A unique cryptographic key stored securely in the server is used to verify the authenticity of a chip (i.e., to determine whether a chip is real or fake). Specifically, during chip authentication the server uses the serial ID number of the chip to pull up the specific, unique key associated with that chip. The server then sends a randomly generated challenge question (e.g., some code) to the chip which the chip then encrypts and sends back to the server. The chip typically uses a universal encryption algorithm coupled with its unique key. The server then verifies the ID of the chip by decrypting the output from the chip using the key the server has associated with that chip ID. The server compares the decrypted challenge question with the original challenge question sent to the chip. Only if the two match can the chip be authenticated.
Protecting the key is one area of vulnerability in typical systems. For instance, as encryption/decryption is usually done by the application-specific integrated circuit (ASIC), cryptographic keys (unencrypted) often appear in data random access memory (RAM), registers and cache memory. All of these storage elements have transistors switching whenever a value of data is changed. Switching of transistors causes information leakage through various channels including power supply line and electromagnetic emission. Current consumption analysis can be accessed through direct probing of the circuit power line, which requires reverse-engineering of the chip.

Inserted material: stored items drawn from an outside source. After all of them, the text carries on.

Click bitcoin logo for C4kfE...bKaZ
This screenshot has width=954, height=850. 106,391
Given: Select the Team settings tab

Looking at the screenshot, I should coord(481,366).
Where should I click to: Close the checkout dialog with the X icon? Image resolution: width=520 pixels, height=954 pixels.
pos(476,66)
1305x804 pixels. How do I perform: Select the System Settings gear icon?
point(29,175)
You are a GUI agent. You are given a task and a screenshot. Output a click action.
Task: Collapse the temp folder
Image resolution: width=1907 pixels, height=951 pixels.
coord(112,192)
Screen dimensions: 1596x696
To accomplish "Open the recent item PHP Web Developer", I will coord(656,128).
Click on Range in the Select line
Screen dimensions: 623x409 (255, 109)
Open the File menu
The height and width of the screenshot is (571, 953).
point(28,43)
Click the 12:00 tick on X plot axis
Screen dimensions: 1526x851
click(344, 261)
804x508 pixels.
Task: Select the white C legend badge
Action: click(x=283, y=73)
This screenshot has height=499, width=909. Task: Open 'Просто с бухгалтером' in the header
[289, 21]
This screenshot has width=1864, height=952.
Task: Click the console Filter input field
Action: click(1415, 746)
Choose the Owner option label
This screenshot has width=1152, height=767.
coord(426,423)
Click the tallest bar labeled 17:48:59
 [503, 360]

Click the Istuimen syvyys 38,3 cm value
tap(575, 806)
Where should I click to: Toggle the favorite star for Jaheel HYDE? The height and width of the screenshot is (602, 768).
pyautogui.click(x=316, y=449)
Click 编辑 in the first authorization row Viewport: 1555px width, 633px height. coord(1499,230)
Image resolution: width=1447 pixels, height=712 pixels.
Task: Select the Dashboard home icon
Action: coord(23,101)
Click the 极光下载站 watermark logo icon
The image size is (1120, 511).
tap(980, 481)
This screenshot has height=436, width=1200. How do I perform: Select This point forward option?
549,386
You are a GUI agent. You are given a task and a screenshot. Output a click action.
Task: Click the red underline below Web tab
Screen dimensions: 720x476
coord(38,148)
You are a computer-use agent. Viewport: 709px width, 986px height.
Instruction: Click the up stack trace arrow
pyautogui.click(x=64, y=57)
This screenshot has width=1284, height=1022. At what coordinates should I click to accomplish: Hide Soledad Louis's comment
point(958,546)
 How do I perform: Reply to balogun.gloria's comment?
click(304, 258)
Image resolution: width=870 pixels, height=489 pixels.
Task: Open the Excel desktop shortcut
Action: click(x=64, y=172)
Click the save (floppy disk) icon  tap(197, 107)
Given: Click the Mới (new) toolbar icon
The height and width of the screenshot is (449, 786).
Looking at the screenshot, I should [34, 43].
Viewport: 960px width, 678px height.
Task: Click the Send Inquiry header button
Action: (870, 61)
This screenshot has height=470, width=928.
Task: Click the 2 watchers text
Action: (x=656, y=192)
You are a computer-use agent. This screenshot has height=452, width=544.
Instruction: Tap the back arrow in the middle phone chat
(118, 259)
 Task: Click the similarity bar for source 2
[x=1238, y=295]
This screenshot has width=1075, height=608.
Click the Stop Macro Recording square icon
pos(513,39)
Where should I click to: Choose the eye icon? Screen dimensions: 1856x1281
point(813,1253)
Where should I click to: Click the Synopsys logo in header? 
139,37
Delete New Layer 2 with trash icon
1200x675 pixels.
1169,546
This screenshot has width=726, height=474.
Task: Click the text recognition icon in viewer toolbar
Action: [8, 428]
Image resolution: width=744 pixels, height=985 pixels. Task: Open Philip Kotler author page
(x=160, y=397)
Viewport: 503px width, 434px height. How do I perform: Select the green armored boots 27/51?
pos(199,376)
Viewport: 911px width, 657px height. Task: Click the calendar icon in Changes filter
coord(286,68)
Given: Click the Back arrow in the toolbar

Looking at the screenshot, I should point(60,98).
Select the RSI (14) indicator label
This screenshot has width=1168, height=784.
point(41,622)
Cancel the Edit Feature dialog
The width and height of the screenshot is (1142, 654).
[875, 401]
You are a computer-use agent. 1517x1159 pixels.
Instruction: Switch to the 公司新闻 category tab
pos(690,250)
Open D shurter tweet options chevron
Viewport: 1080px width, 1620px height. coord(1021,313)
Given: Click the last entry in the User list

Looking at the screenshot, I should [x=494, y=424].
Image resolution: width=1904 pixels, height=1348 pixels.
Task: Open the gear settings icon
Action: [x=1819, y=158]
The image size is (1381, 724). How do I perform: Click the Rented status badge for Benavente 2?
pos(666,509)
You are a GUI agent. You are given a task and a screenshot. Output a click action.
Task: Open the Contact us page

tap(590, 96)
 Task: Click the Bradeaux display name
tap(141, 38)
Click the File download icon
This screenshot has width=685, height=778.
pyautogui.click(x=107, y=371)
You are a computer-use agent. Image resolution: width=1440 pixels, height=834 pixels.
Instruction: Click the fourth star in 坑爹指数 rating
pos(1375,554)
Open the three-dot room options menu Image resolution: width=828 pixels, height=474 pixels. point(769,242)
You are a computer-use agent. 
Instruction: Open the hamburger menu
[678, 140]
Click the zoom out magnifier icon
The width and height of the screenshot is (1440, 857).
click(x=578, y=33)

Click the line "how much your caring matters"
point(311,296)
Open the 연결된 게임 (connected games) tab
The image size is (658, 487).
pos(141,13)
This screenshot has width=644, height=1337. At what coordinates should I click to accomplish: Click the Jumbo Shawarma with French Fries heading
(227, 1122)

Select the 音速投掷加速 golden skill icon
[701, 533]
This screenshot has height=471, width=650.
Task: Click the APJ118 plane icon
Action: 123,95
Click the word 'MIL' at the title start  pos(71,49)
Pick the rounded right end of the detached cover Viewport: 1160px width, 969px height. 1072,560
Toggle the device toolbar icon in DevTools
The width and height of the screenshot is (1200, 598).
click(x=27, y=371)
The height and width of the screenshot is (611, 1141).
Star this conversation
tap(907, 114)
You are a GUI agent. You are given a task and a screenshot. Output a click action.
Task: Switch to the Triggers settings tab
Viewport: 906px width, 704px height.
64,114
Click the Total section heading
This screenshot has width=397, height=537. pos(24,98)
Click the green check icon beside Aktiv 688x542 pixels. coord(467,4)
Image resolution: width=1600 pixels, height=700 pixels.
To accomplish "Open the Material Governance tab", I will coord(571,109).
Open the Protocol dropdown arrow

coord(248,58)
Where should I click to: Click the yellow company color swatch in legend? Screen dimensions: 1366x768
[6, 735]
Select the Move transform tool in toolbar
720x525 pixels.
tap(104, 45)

It is also possible to direct access word line (WL)/bit line (BL) of cryptographic key arrays in the chip to steal the key by reverse-engineering. Once the key is stolen, hackers can duplicate unlimited number of chips and the chip authentication is compromised.
Furthermore, cryptographic keys based on charge-storing memories are usually vulnerable to Differential Power Analysis (DPA). For example, the current consumption difference before and after baking the chip at a high temperature (which shifts charge stored) can be easily used to estimate “1” and “0” in the key. Therefore, it is highly desirable to generate the random key using non charge-storing based technology.
Accordingly, techniques for cryptographic key generation and protection which are more robust against reverse-engineering and other procedures used to impermissibly obtain the key would be desirable.